▶ _Instructions to follow_:
Please repeat every line below exactly, from the first to the last.

::::

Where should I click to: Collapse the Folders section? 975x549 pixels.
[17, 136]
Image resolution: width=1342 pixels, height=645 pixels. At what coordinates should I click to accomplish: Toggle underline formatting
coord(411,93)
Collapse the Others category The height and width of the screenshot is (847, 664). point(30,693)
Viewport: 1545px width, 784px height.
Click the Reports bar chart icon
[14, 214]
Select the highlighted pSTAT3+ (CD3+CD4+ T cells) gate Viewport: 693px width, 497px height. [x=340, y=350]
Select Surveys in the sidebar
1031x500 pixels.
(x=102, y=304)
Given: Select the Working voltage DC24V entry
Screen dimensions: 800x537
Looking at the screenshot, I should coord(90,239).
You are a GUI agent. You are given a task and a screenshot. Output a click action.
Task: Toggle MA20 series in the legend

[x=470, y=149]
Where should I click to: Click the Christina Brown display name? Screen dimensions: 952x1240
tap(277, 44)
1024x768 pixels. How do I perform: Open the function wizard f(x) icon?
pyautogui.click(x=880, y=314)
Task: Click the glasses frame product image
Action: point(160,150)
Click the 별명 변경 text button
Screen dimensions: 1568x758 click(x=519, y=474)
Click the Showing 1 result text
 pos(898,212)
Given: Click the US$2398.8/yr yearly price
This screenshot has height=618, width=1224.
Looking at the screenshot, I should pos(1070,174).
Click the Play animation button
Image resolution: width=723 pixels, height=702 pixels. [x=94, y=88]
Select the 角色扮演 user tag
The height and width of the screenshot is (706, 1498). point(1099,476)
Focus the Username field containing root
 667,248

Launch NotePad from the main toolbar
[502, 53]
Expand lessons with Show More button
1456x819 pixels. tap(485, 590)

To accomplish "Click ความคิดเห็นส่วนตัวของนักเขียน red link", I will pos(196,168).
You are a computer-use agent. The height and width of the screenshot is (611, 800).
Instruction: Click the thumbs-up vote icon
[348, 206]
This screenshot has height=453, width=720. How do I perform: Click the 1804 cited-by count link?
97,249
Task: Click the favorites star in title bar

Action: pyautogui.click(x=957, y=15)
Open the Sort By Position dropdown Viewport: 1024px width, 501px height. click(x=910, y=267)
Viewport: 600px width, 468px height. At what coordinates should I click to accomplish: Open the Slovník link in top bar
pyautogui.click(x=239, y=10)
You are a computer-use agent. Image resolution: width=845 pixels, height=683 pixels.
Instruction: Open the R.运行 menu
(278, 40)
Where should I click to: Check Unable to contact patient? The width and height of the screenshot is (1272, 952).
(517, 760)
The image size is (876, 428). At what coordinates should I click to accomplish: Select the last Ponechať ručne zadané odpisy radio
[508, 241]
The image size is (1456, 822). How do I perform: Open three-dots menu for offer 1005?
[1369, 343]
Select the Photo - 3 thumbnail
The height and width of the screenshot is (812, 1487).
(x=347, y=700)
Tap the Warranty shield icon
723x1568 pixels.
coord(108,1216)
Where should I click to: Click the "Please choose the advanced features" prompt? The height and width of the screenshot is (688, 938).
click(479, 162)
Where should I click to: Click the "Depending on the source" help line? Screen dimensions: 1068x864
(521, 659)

::::

▶ _Solution to the exercise_:
Where should I click to: Collapse the Folders section? 975x549 pixels.
[17, 136]
Image resolution: width=1342 pixels, height=645 pixels. At what coordinates should I click to accomplish: Toggle underline formatting
coord(411,93)
Collapse the Others category The height and width of the screenshot is (847, 664). point(30,693)
Viewport: 1545px width, 784px height.
Click the Reports bar chart icon
[14, 214]
Select the highlighted pSTAT3+ (CD3+CD4+ T cells) gate Viewport: 693px width, 497px height. [x=340, y=350]
Select Surveys in the sidebar
1031x500 pixels.
(x=102, y=304)
Given: Select the Working voltage DC24V entry
Screen dimensions: 800x537
Looking at the screenshot, I should coord(90,239).
You are a GUI agent. You are given a task and a screenshot. Output a click action.
Task: Toggle MA20 series in the legend

[x=470, y=149]
Where should I click to: Click the Christina Brown display name? Screen dimensions: 952x1240
tap(277, 44)
1024x768 pixels. How do I perform: Open the function wizard f(x) icon?
pyautogui.click(x=880, y=314)
Task: Click the glasses frame product image
Action: point(160,150)
Click the 별명 변경 text button
Screen dimensions: 1568x758 click(x=519, y=474)
Click the Showing 1 result text
 pos(898,212)
Given: Click the US$2398.8/yr yearly price
This screenshot has height=618, width=1224.
Looking at the screenshot, I should pos(1070,174).
Click the Play animation button
Image resolution: width=723 pixels, height=702 pixels. [x=94, y=88]
Select the 角色扮演 user tag
The height and width of the screenshot is (706, 1498). point(1099,476)
Focus the Username field containing root
 667,248

Launch NotePad from the main toolbar
[502, 53]
Expand lessons with Show More button
1456x819 pixels. tap(485, 590)

To accomplish "Click ความคิดเห็นส่วนตัวของนักเขียน red link", I will pos(196,168).
You are a computer-use agent. The height and width of the screenshot is (611, 800).
Instruction: Click the thumbs-up vote icon
[348, 206]
This screenshot has height=453, width=720. How do I perform: Click the 1804 cited-by count link?
97,249
Task: Click the favorites star in title bar

Action: pyautogui.click(x=957, y=15)
Open the Sort By Position dropdown Viewport: 1024px width, 501px height. click(x=910, y=267)
Viewport: 600px width, 468px height. At what coordinates should I click to accomplish: Open the Slovník link in top bar
pyautogui.click(x=239, y=10)
You are a computer-use agent. Image resolution: width=845 pixels, height=683 pixels.
Instruction: Open the R.运行 menu
(278, 40)
Where should I click to: Check Unable to contact patient? The width and height of the screenshot is (1272, 952).
(517, 760)
The image size is (876, 428). At what coordinates should I click to accomplish: Select the last Ponechať ručne zadané odpisy radio
[508, 241]
The image size is (1456, 822). How do I perform: Open three-dots menu for offer 1005?
[1369, 343]
Select the Photo - 3 thumbnail
The height and width of the screenshot is (812, 1487).
(x=347, y=700)
Tap the Warranty shield icon
723x1568 pixels.
coord(108,1216)
Where should I click to: Click the "Please choose the advanced features" prompt? The height and width of the screenshot is (688, 938).
click(479, 162)
Where should I click to: Click the "Depending on the source" help line? Screen dimensions: 1068x864
(521, 659)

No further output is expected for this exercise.